GenServer Controller and Worker idiomatic pattern desired

I have a controller and a worker module. The controller – routes requests to the appropriate worker pid and handles worker crashes so the client handler doesn’t have to. The controller presents a single consistent interface for the client, and allows the client to continue processing in the event of a worker crashing as a new worker is fired up and used.

When the worker crashes (for whatever reason), the controller module catches the exit - e.g. thanks to the temporary monitor GenServer sets up under the covers while waiting for a response - (thanks Sasa) - and the Controller continues on.

However, there are race conditions obviously present when the Worker.Supervisor doesn’t create a new child by the next time get_worker_pid is called, making the Controller process crash e.g. issuing a no pid found. Under the covers gproc handles the process reg for the dynamically started worker processes

Is there an idiomatic way to handle this cleanly?

[I’ve seen code that wraps the pid request into two methods, one residing in a pid request in the client API call and another again in a serialized server call. I’ve also seen code that uses timeouts and returns an initial noreply to later return a `GenServer.reply`. I’m also wondering if any of this pid retrieval should be moved to the `Worker.Supervisor` somehow…Anyways, would appreciate the standard go-to pattern here…]

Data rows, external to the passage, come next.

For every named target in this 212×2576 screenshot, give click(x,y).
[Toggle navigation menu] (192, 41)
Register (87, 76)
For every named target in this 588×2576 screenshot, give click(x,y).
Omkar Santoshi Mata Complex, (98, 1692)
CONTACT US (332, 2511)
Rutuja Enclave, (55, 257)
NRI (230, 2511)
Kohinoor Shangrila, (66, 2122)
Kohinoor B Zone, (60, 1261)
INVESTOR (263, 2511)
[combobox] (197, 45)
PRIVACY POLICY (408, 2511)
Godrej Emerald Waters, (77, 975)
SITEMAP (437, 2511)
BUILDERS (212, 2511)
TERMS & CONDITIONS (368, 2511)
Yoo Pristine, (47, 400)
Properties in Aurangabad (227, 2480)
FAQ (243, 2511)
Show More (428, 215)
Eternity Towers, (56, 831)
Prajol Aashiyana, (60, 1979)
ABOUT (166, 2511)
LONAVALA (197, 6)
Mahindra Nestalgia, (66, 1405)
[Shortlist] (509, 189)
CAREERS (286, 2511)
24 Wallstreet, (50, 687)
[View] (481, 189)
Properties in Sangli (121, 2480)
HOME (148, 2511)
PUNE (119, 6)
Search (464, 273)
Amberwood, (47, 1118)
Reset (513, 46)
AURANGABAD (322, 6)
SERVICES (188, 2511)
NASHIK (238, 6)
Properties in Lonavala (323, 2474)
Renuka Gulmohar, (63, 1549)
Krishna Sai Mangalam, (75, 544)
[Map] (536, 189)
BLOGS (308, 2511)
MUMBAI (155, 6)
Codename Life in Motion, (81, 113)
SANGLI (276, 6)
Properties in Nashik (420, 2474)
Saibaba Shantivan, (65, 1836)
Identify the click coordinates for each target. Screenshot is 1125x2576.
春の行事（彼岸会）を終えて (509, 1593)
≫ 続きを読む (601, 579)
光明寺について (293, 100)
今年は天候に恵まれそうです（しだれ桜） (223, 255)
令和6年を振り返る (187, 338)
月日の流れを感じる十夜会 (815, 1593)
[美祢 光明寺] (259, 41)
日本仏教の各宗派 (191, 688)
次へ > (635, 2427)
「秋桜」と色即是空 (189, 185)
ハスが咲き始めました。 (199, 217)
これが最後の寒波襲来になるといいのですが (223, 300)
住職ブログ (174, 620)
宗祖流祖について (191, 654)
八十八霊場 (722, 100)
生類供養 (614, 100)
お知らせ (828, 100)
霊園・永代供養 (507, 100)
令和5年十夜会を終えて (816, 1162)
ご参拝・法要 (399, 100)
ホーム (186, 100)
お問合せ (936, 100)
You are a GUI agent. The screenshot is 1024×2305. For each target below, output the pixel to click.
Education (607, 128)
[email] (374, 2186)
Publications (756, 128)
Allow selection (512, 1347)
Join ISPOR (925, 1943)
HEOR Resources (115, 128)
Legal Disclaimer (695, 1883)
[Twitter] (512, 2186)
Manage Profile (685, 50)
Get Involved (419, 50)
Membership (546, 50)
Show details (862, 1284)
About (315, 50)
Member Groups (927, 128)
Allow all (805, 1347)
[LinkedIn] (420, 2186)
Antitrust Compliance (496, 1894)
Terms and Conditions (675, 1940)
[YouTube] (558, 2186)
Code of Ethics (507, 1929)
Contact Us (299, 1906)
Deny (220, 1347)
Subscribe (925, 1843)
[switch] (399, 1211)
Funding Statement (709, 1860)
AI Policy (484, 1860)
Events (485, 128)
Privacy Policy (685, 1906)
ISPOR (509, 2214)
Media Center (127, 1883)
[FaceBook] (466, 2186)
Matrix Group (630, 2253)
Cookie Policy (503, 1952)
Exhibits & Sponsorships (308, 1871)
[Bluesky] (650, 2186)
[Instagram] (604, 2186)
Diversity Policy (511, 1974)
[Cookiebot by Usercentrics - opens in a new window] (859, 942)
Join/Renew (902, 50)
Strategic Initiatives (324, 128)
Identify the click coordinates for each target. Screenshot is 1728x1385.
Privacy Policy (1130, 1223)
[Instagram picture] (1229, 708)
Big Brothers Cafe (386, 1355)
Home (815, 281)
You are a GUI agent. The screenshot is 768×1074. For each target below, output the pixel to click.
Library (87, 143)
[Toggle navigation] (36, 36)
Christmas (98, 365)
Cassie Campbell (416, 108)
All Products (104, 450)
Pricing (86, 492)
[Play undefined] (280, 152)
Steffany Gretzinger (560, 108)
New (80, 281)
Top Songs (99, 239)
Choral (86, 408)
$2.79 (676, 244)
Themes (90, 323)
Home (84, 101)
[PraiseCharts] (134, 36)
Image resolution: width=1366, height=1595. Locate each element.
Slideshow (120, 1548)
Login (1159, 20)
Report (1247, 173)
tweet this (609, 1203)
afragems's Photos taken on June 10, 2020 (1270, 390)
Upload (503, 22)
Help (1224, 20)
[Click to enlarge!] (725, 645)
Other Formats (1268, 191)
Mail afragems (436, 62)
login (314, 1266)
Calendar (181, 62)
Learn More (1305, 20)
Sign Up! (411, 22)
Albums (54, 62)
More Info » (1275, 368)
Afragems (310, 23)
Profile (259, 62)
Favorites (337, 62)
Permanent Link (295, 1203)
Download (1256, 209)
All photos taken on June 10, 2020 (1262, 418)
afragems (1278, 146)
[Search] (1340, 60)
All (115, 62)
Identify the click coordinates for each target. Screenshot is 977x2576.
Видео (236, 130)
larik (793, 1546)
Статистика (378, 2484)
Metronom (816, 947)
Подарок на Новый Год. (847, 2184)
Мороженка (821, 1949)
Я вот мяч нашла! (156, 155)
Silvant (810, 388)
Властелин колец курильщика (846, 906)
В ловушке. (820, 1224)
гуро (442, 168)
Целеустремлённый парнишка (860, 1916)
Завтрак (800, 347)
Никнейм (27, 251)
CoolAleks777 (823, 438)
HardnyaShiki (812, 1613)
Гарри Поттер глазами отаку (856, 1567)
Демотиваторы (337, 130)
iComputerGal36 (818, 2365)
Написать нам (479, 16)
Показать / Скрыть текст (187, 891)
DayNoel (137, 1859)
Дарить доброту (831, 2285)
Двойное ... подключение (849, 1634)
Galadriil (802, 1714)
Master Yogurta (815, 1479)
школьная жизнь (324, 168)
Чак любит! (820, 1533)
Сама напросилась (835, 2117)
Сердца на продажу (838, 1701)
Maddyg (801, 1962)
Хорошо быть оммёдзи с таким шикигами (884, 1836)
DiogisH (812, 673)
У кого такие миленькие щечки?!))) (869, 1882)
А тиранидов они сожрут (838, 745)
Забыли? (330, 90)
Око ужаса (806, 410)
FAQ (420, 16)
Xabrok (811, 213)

Here’s the snippet of the controller module use case:

  def handle_call({:start_worker, id}, _from, state) do
    {:ok, _wpid} = 
      Worker.Supervisor.start_child(id)

    {:reply, :ok, state}
  end
  
  def handle_call({:action, id, data}, _from, state) do

    response = 
    try do
      get_worker_pid(id) |> Worker.action(data)
    catch :exit, reason ->
      Logger.info "Caught exit in controller, reason is #{inspect reason}"
      {:retry, reason}
    end
  
    {:reply, response, state}
  end


  defp get_worker_pid(id) do    
      case Worker.whereis(id) do
        :undefined -> raise "Couldn't find worker pid"
        pid -> pid
      end
  end

Thanks B

2 Likes

Can you talk about the use case a bit more? It doesn’t sound like the process architecture you have here is fitting well with the scenario, but without more information about that scenario it’s hard to advise further.

2 Likes

The controller is being called in a client loop and has a static id. The controller could be thought of as a proxy. The restarted worker is able to continue where the crashed worker left off.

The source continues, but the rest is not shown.